***** GIVEN ENTRIES

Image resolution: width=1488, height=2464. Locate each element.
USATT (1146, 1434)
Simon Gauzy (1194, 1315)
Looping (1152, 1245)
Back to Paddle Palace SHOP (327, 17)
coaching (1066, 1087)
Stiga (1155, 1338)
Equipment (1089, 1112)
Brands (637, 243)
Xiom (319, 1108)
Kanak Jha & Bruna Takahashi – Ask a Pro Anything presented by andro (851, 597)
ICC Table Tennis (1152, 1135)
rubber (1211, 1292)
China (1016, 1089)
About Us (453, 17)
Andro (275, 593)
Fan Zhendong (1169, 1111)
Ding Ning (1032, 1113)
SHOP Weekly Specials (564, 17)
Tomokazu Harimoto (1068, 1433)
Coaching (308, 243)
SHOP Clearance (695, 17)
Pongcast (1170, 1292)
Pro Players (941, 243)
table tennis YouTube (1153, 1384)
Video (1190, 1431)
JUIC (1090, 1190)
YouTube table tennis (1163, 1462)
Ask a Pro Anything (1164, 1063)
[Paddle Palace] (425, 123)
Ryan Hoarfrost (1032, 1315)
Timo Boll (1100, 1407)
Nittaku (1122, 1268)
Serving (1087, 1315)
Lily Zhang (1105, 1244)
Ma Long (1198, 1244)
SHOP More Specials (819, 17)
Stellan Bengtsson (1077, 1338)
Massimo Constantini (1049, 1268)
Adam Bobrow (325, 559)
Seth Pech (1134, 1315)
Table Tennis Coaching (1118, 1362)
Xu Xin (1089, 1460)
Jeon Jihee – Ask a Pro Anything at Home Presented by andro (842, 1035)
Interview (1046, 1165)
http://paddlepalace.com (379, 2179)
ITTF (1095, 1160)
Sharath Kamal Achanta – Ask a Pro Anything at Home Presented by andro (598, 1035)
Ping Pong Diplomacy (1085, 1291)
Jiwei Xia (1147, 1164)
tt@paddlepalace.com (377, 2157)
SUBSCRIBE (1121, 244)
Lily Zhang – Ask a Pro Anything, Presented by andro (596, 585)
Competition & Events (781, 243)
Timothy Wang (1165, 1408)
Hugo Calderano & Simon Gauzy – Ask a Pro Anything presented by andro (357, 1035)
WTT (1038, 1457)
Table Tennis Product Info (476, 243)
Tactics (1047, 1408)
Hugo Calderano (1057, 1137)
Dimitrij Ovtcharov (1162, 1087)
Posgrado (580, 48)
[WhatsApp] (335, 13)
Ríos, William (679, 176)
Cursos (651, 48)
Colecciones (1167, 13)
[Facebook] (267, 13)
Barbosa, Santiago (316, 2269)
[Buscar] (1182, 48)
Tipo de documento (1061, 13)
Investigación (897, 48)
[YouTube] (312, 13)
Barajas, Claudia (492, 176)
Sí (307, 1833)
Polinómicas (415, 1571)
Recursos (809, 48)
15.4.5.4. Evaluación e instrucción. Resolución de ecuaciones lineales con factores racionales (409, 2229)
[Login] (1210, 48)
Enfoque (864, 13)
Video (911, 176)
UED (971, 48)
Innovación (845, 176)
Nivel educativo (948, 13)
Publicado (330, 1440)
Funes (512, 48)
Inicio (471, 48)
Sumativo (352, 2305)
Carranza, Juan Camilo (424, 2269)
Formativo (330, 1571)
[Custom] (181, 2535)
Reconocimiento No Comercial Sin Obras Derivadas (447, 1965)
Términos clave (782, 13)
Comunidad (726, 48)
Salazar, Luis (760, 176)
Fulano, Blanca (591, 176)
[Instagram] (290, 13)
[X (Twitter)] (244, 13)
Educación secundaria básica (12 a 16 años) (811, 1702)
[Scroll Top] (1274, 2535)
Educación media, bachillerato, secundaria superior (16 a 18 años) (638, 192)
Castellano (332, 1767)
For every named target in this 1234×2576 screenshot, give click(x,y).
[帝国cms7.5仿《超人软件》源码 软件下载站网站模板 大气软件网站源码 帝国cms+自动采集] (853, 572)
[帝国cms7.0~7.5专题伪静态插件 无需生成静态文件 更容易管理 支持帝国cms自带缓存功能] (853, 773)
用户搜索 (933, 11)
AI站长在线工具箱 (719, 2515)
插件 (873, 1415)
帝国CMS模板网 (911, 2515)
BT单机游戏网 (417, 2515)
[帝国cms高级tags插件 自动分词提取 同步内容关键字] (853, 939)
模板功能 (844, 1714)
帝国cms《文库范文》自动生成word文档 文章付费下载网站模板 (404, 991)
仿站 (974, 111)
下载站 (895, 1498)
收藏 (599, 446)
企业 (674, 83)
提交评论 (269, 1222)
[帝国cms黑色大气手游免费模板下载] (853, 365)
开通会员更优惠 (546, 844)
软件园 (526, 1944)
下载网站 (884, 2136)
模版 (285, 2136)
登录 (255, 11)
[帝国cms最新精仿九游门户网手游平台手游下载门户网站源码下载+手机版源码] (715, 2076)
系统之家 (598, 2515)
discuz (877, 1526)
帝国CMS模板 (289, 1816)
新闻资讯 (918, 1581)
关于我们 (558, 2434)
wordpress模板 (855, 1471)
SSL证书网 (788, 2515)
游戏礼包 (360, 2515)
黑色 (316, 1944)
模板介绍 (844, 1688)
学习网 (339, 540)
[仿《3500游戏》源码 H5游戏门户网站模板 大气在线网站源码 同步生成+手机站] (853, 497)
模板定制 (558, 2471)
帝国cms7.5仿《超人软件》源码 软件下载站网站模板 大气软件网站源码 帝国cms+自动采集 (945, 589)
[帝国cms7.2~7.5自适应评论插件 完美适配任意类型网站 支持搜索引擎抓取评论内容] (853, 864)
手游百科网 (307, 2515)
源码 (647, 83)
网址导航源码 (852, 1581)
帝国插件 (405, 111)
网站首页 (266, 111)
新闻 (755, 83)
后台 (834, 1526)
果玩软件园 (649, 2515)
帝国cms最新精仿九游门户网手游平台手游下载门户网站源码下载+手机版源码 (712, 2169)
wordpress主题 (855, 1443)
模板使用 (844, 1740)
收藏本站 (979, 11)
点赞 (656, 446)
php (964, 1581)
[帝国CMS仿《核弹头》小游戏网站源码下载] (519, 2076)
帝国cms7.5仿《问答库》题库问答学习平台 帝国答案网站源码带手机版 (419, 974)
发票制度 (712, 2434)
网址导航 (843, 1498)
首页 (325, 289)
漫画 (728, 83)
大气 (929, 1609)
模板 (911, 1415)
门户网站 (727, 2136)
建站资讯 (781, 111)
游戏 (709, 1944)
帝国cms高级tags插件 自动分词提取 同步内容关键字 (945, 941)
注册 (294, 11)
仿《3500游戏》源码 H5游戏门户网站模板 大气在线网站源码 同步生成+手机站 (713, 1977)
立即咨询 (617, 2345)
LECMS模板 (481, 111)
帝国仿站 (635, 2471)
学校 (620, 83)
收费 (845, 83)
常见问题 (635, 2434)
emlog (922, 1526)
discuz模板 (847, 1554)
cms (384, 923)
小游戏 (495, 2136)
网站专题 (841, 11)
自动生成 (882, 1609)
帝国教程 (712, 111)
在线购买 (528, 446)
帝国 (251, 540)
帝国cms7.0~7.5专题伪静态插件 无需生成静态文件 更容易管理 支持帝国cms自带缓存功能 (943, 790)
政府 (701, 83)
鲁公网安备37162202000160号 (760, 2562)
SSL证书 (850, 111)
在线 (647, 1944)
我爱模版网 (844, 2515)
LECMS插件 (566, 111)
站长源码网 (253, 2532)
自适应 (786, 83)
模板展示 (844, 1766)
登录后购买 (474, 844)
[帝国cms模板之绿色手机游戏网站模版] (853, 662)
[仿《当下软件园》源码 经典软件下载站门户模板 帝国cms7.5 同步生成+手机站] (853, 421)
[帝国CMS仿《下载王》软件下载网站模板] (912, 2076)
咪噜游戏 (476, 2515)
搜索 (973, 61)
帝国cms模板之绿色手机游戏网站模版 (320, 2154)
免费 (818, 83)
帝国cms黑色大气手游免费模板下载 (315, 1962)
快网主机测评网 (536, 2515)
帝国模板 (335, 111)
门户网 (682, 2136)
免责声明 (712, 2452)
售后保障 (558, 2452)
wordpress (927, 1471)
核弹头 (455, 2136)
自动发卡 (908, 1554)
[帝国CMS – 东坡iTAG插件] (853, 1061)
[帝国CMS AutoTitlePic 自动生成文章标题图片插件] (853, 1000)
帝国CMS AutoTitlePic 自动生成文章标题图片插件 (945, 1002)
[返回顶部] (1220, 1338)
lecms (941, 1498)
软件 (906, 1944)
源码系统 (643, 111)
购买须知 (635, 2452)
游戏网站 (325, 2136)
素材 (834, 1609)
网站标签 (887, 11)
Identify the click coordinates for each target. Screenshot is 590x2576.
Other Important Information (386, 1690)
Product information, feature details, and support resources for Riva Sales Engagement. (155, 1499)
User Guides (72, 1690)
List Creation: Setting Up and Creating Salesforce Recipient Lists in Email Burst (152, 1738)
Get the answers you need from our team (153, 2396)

**********

The lines above starting at the one that contains "Competition & Events (781, 243)" and ending at the one that contains "Colecciones (1167, 13)" must be transcribed exactly, and no other lines may appear.

RESPONSE:
Competition & Events (781, 243)
Timothy Wang (1165, 1408)
Hugo Calderano & Simon Gauzy – Ask a Pro Anything presented by andro (357, 1035)
WTT (1038, 1457)
Table Tennis Product Info (476, 243)
Tactics (1047, 1408)
Hugo Calderano (1057, 1137)
Dimitrij Ovtcharov (1162, 1087)
Posgrado (580, 48)
[WhatsApp] (335, 13)
Ríos, William (679, 176)
Cursos (651, 48)
Colecciones (1167, 13)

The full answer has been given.